_What to do_.
A word-for-word copy of the records is needed, with every picture left out.

•••••

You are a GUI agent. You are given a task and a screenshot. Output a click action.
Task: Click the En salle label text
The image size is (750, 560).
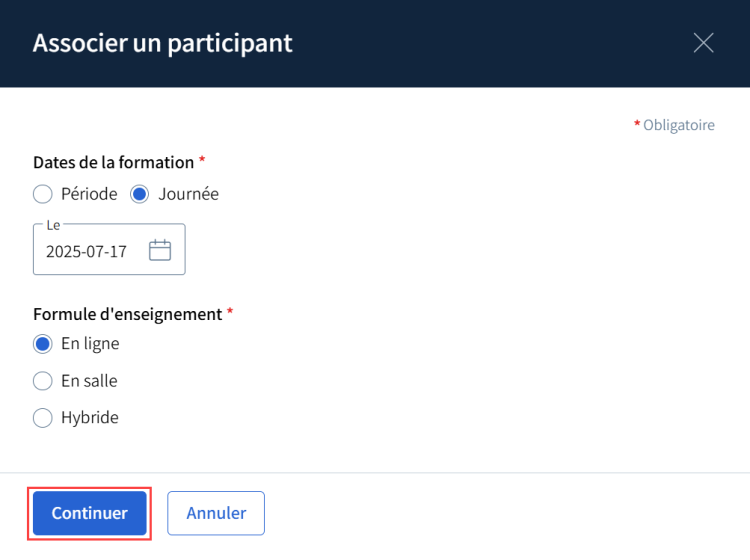89,381
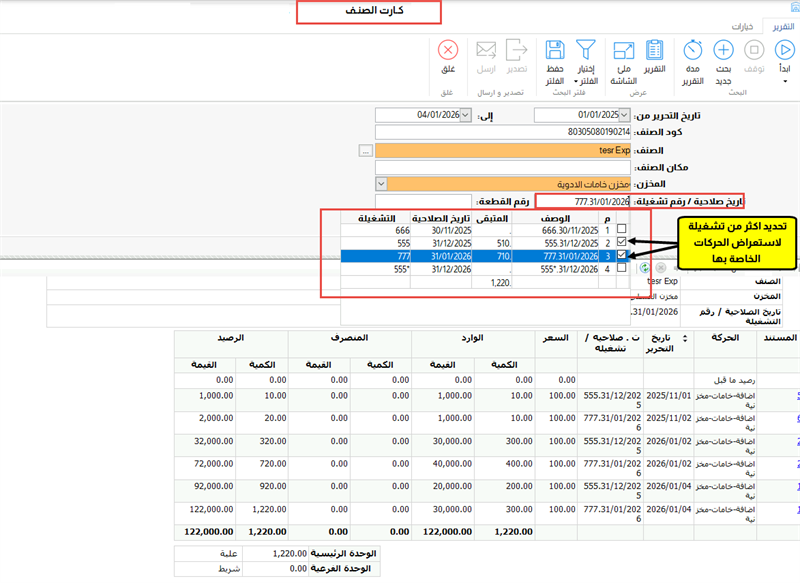This screenshot has height=583, width=800.
Task: Open the إختيار الفلتر filter dropdown
Action: [x=588, y=58]
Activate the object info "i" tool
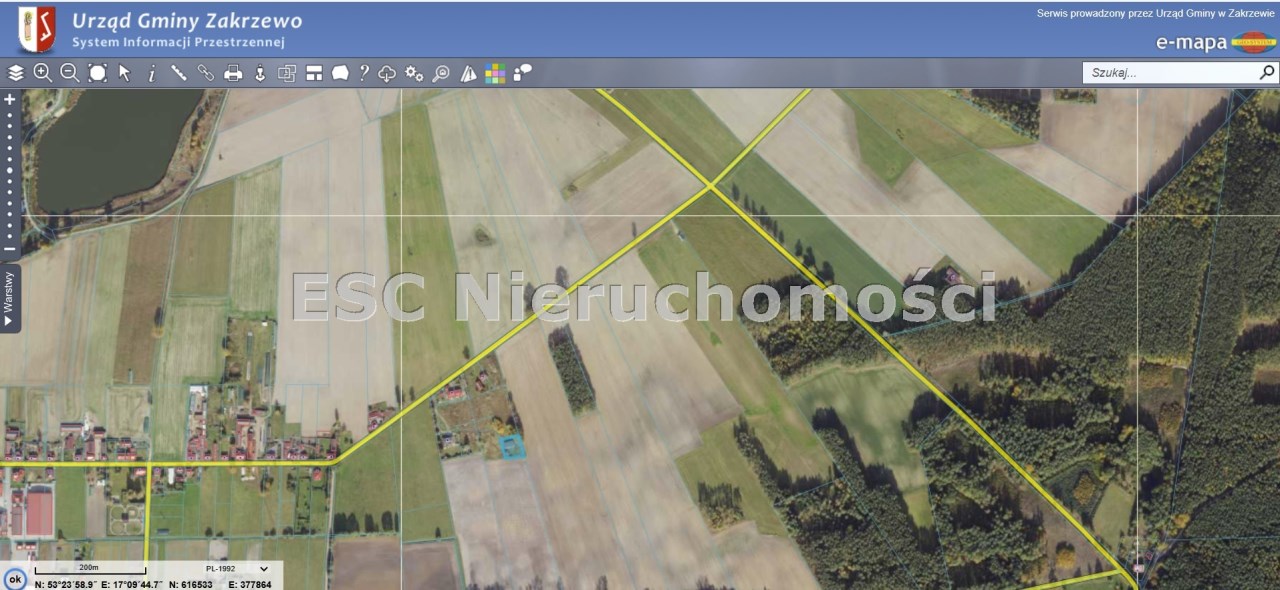Image resolution: width=1280 pixels, height=590 pixels. 152,73
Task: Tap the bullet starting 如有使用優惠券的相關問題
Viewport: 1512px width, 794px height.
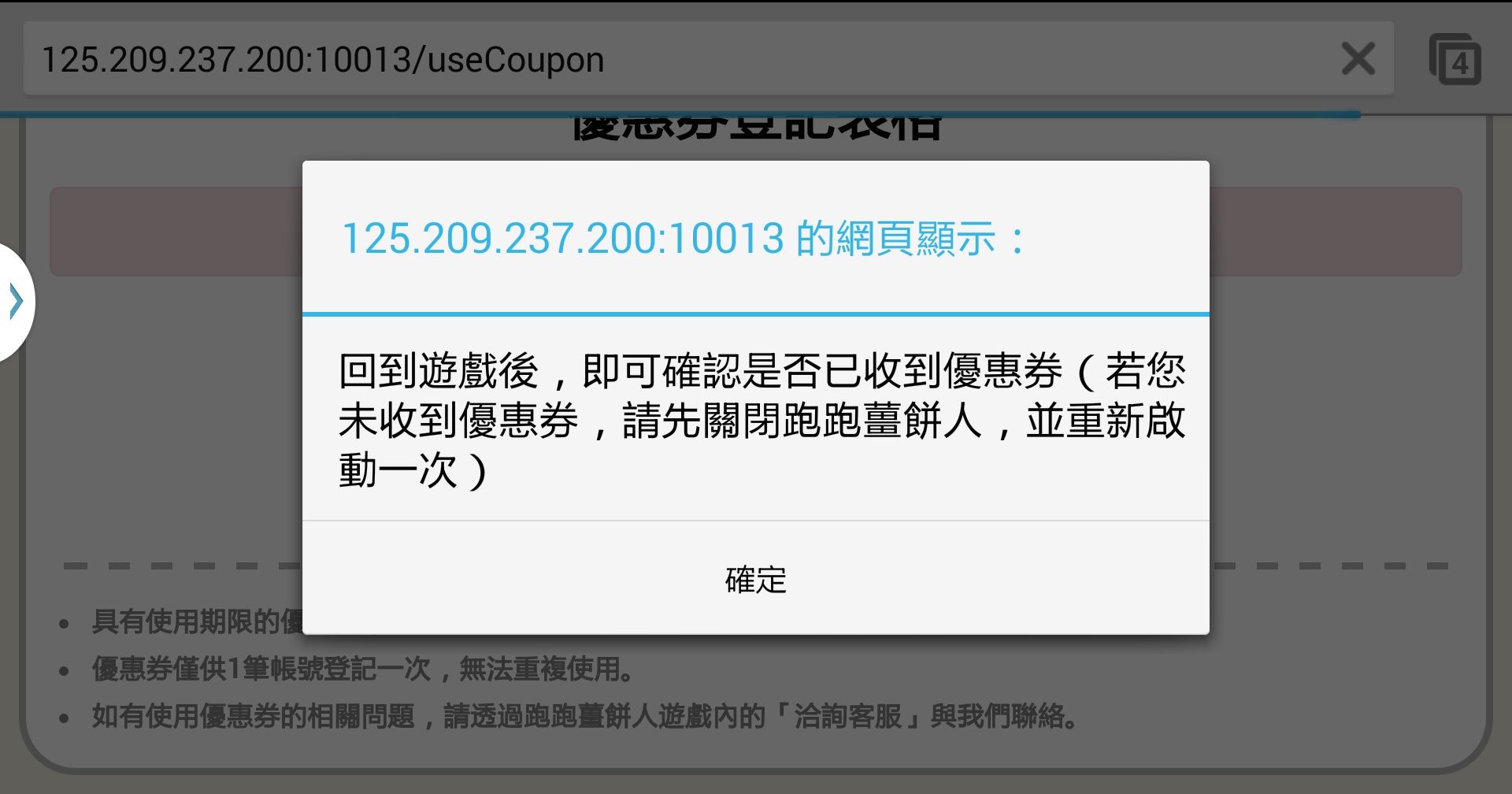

•••••

_Final answer_.
You are a GUI agent. You are given a task and a screenshot. Output a click action.
Task: Click the En salle label text
The image size is (750, 560).
89,381
This screenshot has height=583, width=800.
Task: Open the إختيار الفلتر filter dropdown
Action: [x=588, y=58]
Activate the object info "i" tool
Image resolution: width=1280 pixels, height=590 pixels. 152,73
Task: Tap the bullet starting 如有使用優惠券的相關問題
Viewport: 1512px width, 794px height.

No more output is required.